Source extract:
Start

VIENNA, Va., November 30, 2011 — There’s something about China’s new network of high-speed railways that has some Americans longing for a breezy ride on a bullet train.
In fact, few of the Middle Kingdom’s other modern feats have caused such envy among US politicians and policy-makers. China’s space program is reaching new heights and aims to put a man on the moon in the coming years, but – yawn – we have been there and done that. Like more than 40 years ago.
Sure, China’s economy is in a lot better shape than ours, but we know, of course, that many developing nations experience large-scale growth. We’ve been there and done that, too.
We might feel a little concerned about China’s cyber-warfare capabilities, but then we remember our superior democratic process, and “Communist China’s” human rights problems, and we quickly feel much better.
But something about China’s high-speed railways really commands our attention. The country now operates 13 high-speed railways and has 26 more under construction, and Chinese officials say the network will cover 10,000 miles by 2020. That’s a lot of railroad ties.
President Barack Obama is the most prominent person to appeal to our nation of highway navigators to take the keys out of the ignition and board the trains of the future. In his 2011 State of the Union speech he said, “Within 25 years, our goal is to give 80% of Americans access to high-speed rail, which could allow you go places in half the time it takes to travel by car. For some trips, it will be faster than flying - without the pat-down.”
After a high-speed rail crash killed 40 people near Wenzhou, China, Obama — seemingly unfazed — continued to hold China up as an example, telling the Congressional Hispanic Caucus Institute’s awards gala in mid-September, “At a time when countries like China are building high-speed rail lines and gleaming new airports, we’ve got over a million unemployed construction workers … who could be doing the same thing right here in the United States. That’s not right.”
Back to the future
Sam Staley, a research fellow at Reason Foundation who also teaches classes in economics and urban planning at Florida State University, says a “nostalgia” for trains still exists in the mind of many Americans.
“It’s a curious thing. The train…has this science fiction quality to it that also symbolically and metaphorically links us to the future,” said Staley. “[It has] this unique ability to capture our imagination because it is grounded enough in nostalgia — and in American history.”

End

Excerpted data:

Start

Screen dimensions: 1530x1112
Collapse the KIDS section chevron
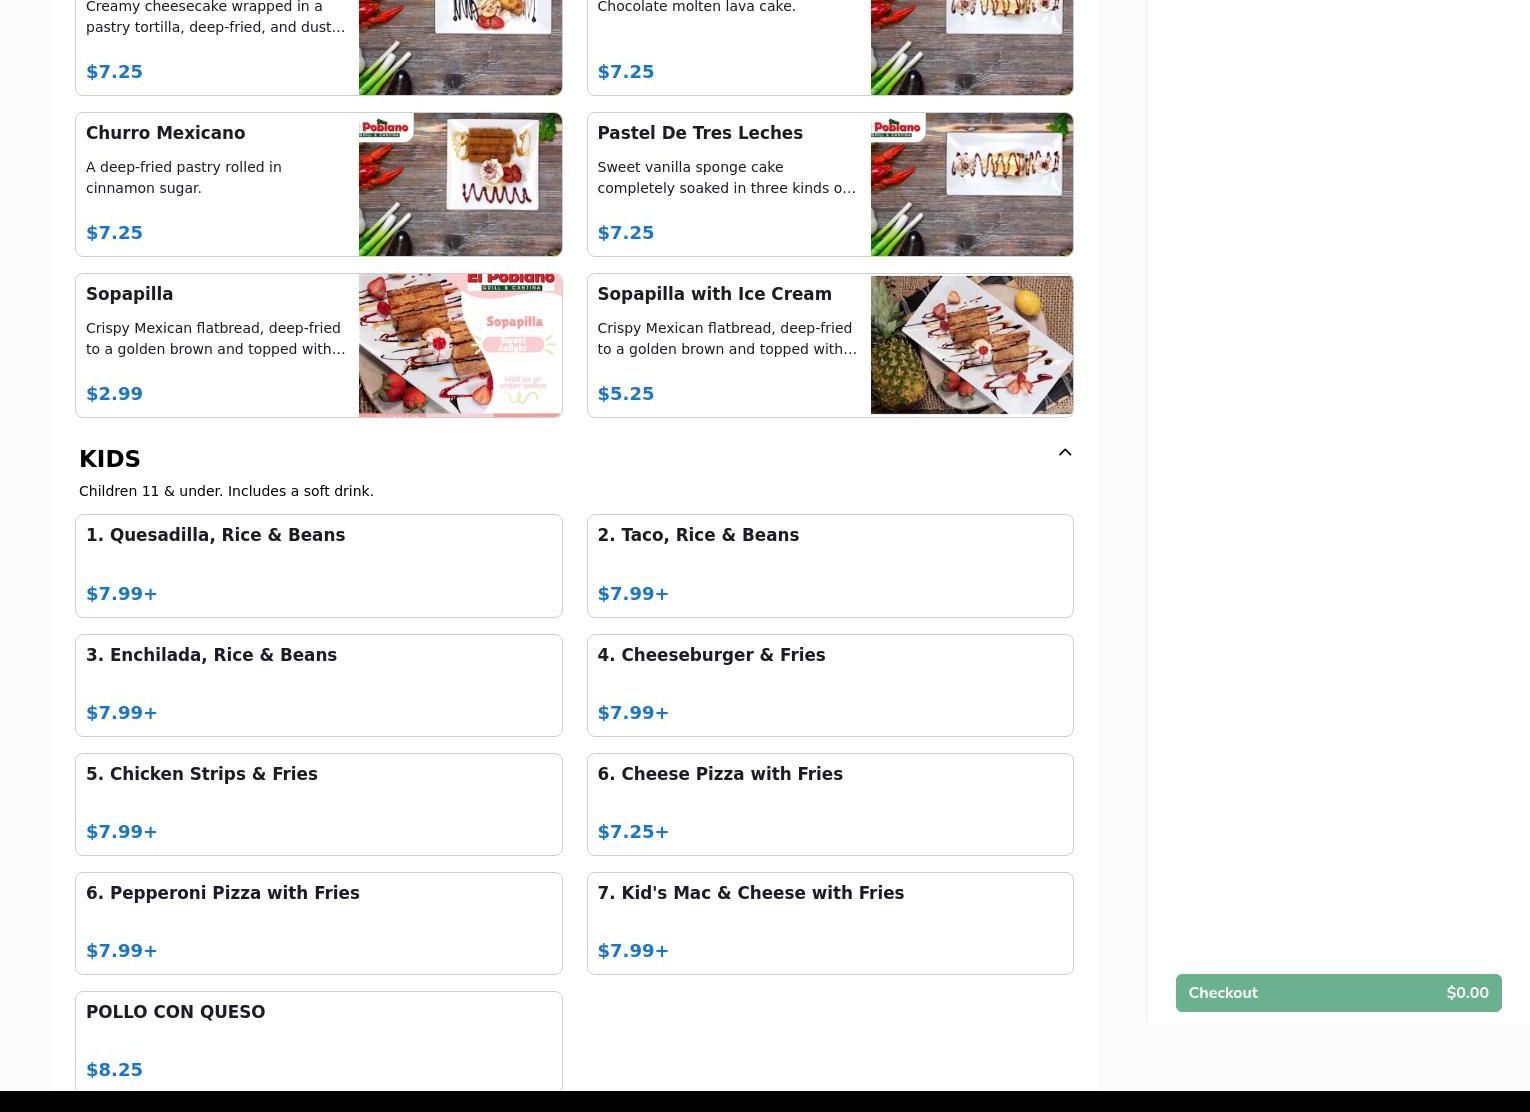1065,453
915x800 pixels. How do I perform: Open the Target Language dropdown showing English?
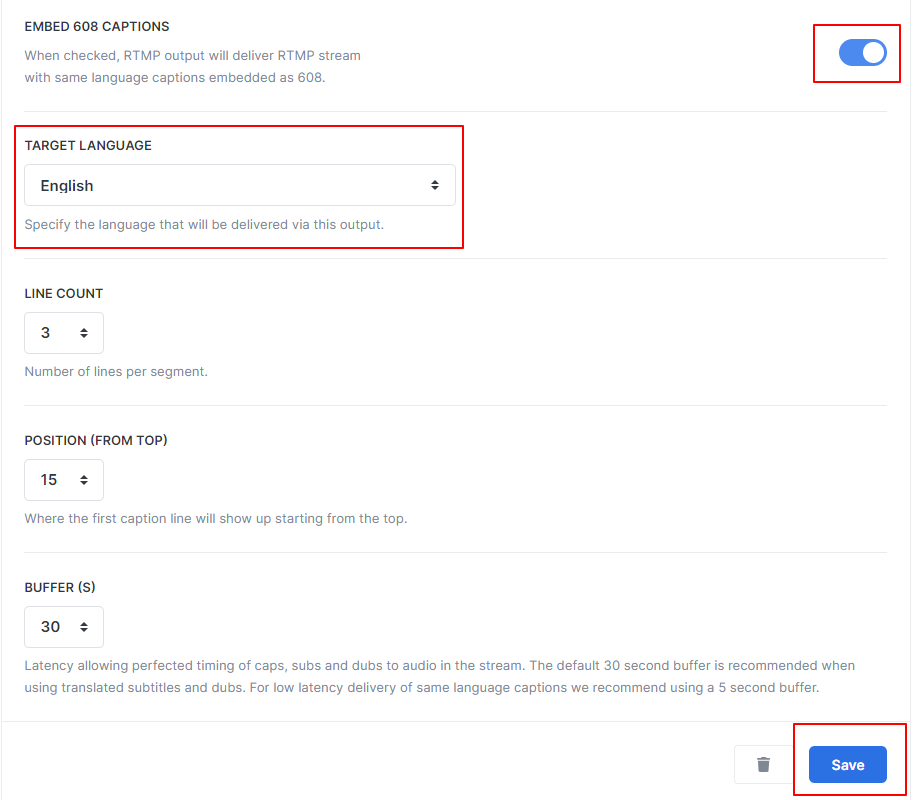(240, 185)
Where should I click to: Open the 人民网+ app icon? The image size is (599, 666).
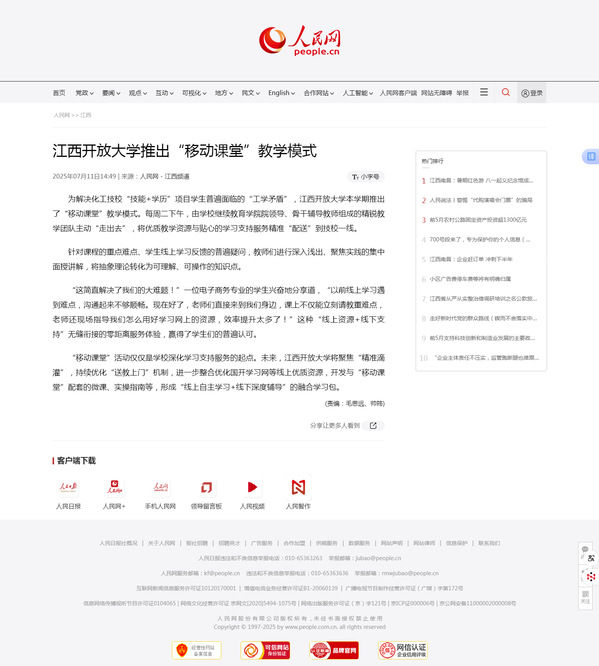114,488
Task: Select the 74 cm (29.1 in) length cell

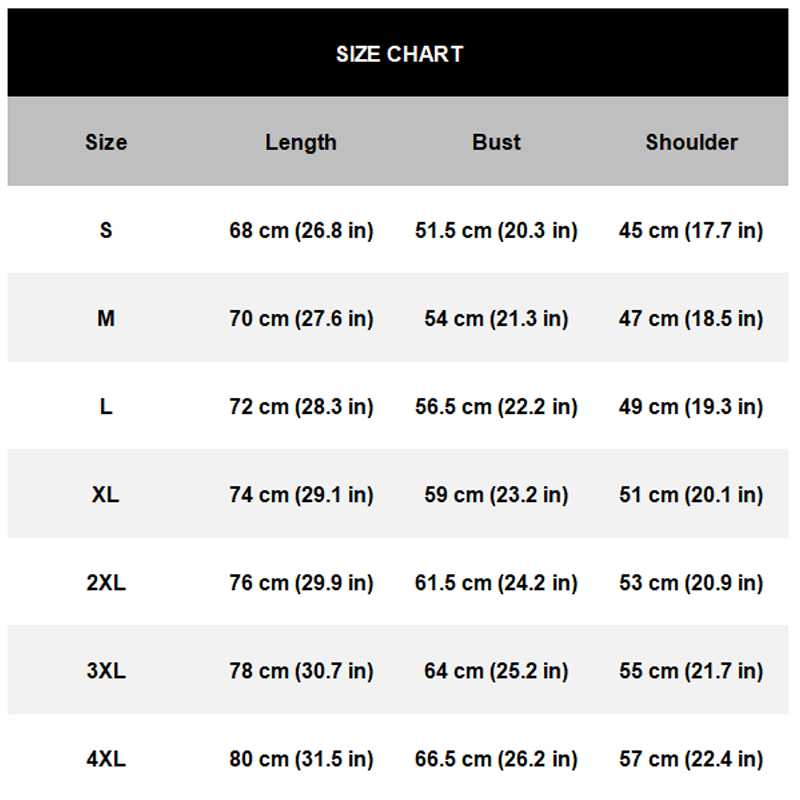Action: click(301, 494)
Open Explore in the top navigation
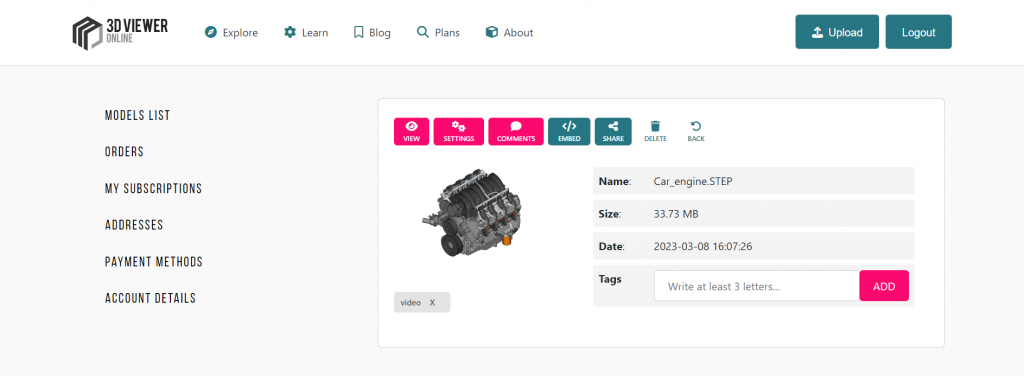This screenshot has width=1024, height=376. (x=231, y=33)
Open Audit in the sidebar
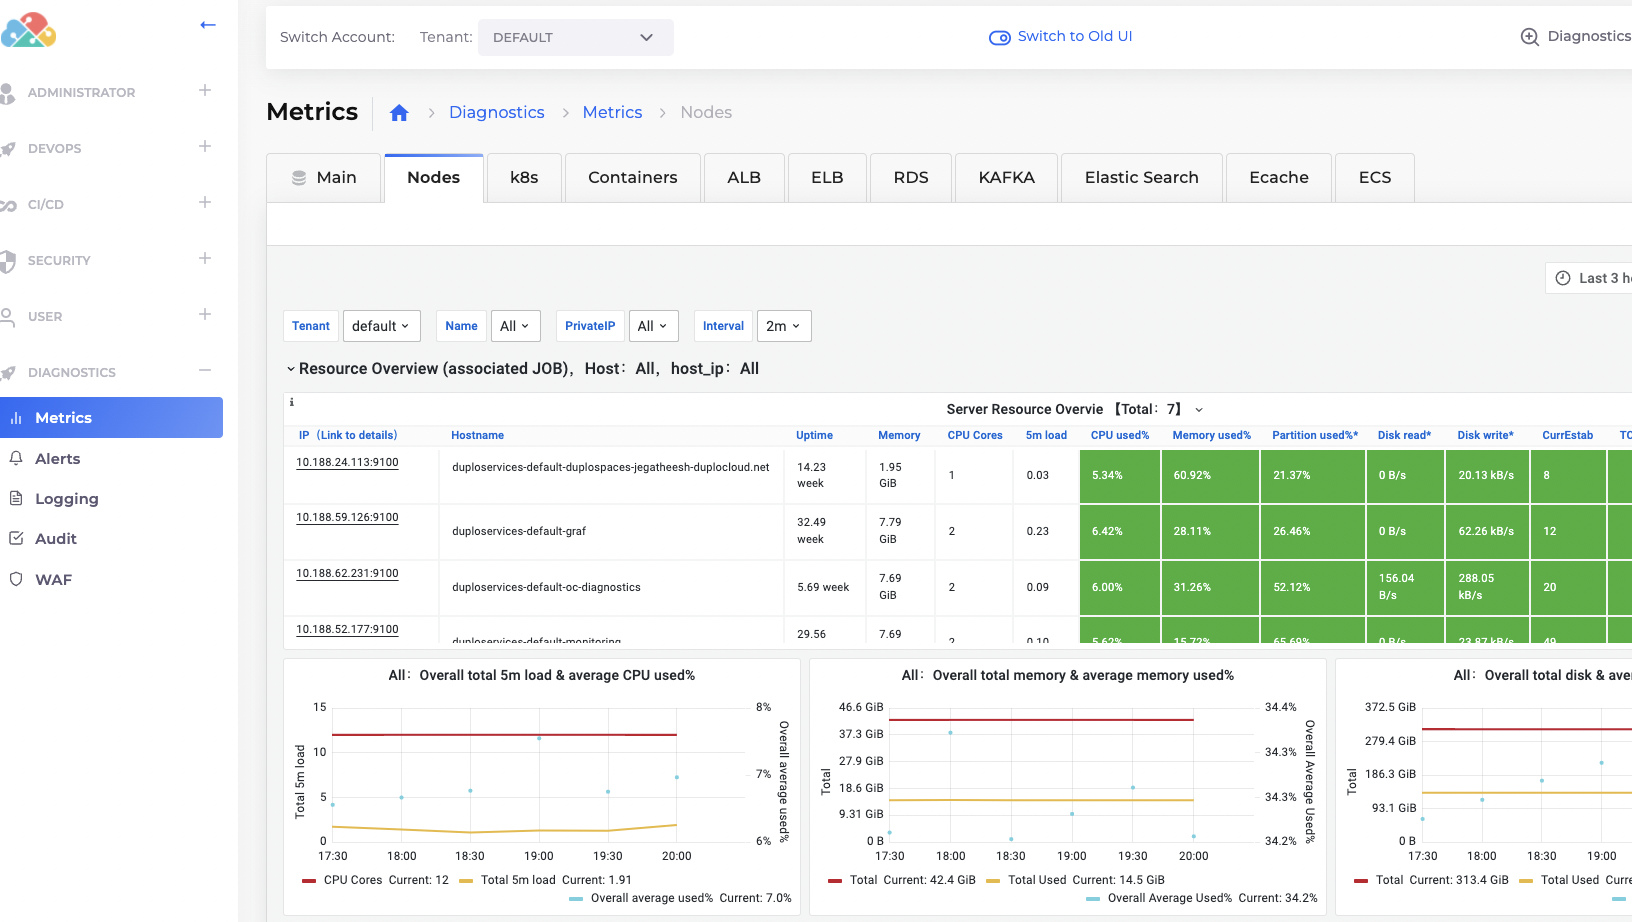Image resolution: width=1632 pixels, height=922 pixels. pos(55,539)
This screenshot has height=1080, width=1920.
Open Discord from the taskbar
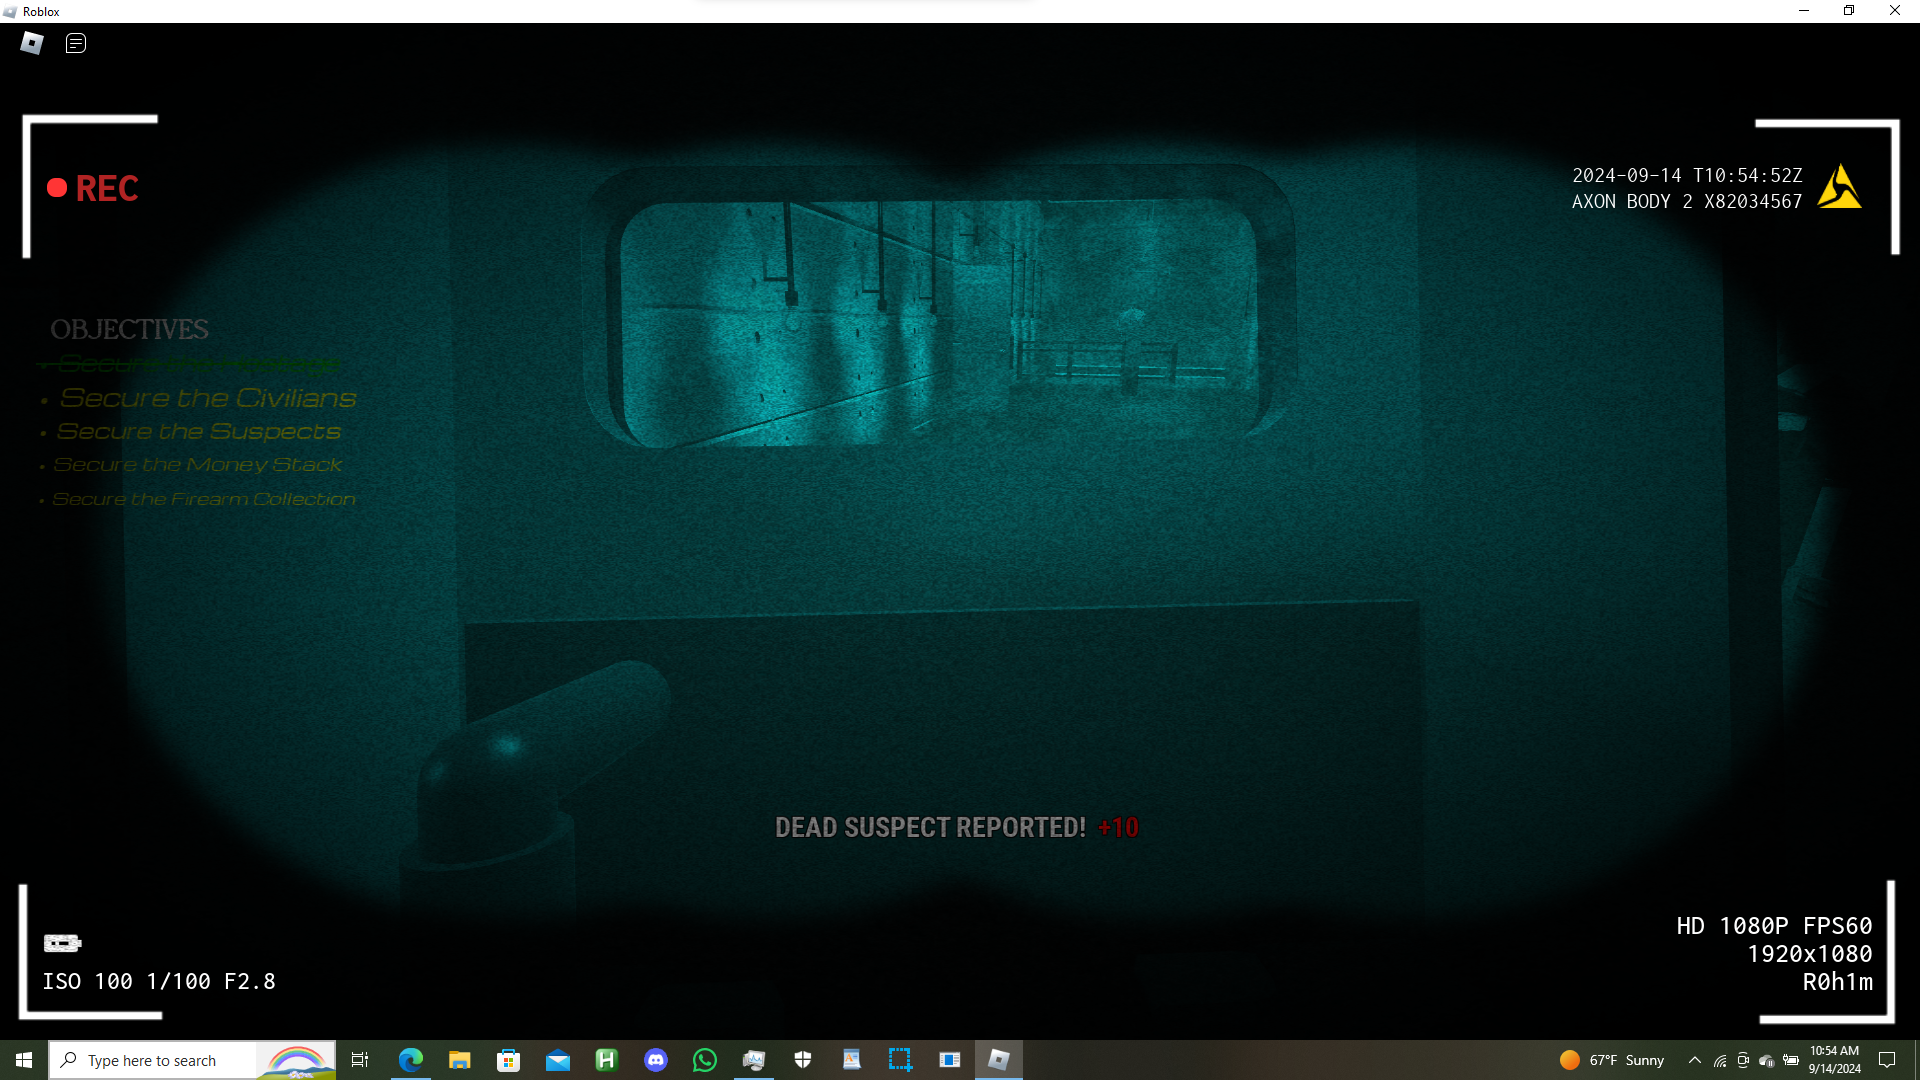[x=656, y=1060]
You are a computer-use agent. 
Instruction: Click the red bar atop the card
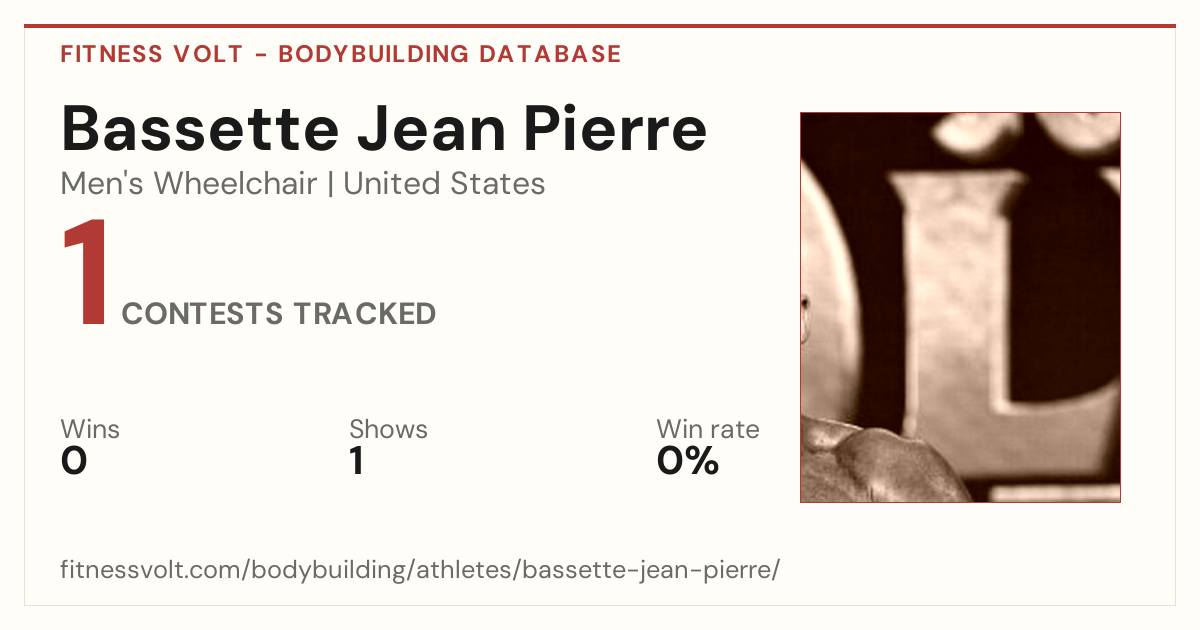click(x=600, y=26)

End

Please list every organization named in the article on China's high-speed railways.

Response for this exercise:
Reason Foundation
Florida State University
Congressional Hispanic Caucus Institute